Я слышал шорох ее платья, что-то белое двигалось передо мною, наконец, колени мои уткнулись в какой-то твердый предмет: это могло быть только канапе.
— Присаживайтесь, — сказала Мари, все еще не выпуская моей руки. — Зараз сделаю посветлее.
В комнате установился приятный полумрак. Окно было занавешено поверх белых тюлевых штор черным шелковым платком с бахромой, женщина отогнула уголок.
— Дитё спит, — зашептала она снова, — вот и пришлось завесить.
В комнате стояла кровать, точнее, не кровать, а нечто вроде раскладушки, на ней спал Шати. Спал он крепким сном здорового ребенка: лежа на животе и раскинув руки. Даже в полутьме на обеих руках отчетливо виднелись красные пятна.

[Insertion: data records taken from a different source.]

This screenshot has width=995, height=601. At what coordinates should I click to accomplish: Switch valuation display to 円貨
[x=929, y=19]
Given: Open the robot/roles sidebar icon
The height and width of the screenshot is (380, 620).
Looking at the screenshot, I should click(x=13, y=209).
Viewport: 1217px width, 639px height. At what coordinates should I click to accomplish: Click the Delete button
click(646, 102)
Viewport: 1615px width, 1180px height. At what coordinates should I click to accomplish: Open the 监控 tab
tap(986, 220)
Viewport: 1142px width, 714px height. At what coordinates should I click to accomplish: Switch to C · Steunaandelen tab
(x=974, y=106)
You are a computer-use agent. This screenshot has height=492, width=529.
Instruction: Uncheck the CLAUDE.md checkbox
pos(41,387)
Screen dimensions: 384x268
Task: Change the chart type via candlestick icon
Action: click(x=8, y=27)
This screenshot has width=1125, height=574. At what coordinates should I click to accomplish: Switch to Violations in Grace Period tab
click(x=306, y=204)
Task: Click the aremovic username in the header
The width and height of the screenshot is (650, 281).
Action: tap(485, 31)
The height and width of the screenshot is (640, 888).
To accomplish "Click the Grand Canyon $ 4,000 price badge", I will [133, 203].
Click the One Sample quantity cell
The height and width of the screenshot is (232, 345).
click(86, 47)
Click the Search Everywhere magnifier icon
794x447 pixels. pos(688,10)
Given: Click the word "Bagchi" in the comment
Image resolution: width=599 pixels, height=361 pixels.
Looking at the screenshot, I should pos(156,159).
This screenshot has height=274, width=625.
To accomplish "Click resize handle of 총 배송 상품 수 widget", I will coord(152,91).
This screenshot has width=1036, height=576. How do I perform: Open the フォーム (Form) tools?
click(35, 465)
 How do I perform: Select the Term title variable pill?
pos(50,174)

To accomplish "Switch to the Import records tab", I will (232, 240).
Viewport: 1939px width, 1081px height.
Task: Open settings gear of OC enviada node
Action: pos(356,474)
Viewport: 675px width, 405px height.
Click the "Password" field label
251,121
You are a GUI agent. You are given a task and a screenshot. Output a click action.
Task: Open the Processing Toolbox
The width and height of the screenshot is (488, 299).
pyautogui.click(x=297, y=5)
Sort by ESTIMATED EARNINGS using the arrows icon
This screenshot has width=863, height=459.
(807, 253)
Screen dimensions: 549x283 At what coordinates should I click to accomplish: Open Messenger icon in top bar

— Лихорадки у него нет, — этим дилетантским замечанием я попытался успокоить женщину, раз уж мне не удалось привести с собой доктора.
Однако Мари вовсе не нуждалась в утешении. Она перебила меня, подавив смешок:
— Лихорадка? С чего бы ей взяться у бедняжки? Хворости-то у него никакой нету, жара извела бедняжку, вот я его и уложила.
— Слава богу. А я было подумал, у него снова ветрянка.
— Нету и не было вовсе, это все старый доктор; дурит.
— Ах, вот оно что? А сыпь откуда?
— Я у Шатики-то все спытала. Как встренет где ребенка, висельник старый, так и посечет его крапивой, а потом дает ему картофельного сахару, чтоб он не ревел; час пройдет — а доктор тут как тут — пришел ребенка смотреть.
История нравов знает много способов ухаживания, но о таком я в жизни не слыхивал. Хороша же, должно быть, учебная программа на киргизском медицинском факультете!
— И что, нынче господин доктор уже заходил? — рассмеялся я.
— А то как же! А вот больше, знать, не придет! — молодайка расхохоталась вслед за мною. — (Разумеется, при этом ей пришлось уткнуться мне в плечо, чтобы не разбудить ребенка.) — Намедни я его за палец укусила, а нынче образумила каблучком.
Ей-богу, только тут я взглянул на ножки Мари. Башмачки ее являли собой чудо искусства из красного сафьяна с золотой вышивкой — наверняка подарок художника; за нынешние деньги башмачники таких не делают. И вообще молодайка была разодета в пух и прах, причем отнюдь не по-церковному. Юбка на ней шуршала, ворот блузки безрукавки был украшен алой лентой, на статной белой шее красовалось коралловое ожерелье. Руки прямо-таки пылали огнем, но сама она показалась мне холодной, как мрамор, когда, прижавшись ко мне, прошептала в самое ухо:
— Зубы у него желтые-прежелтые. А изо рта медовым чесноком так и несет.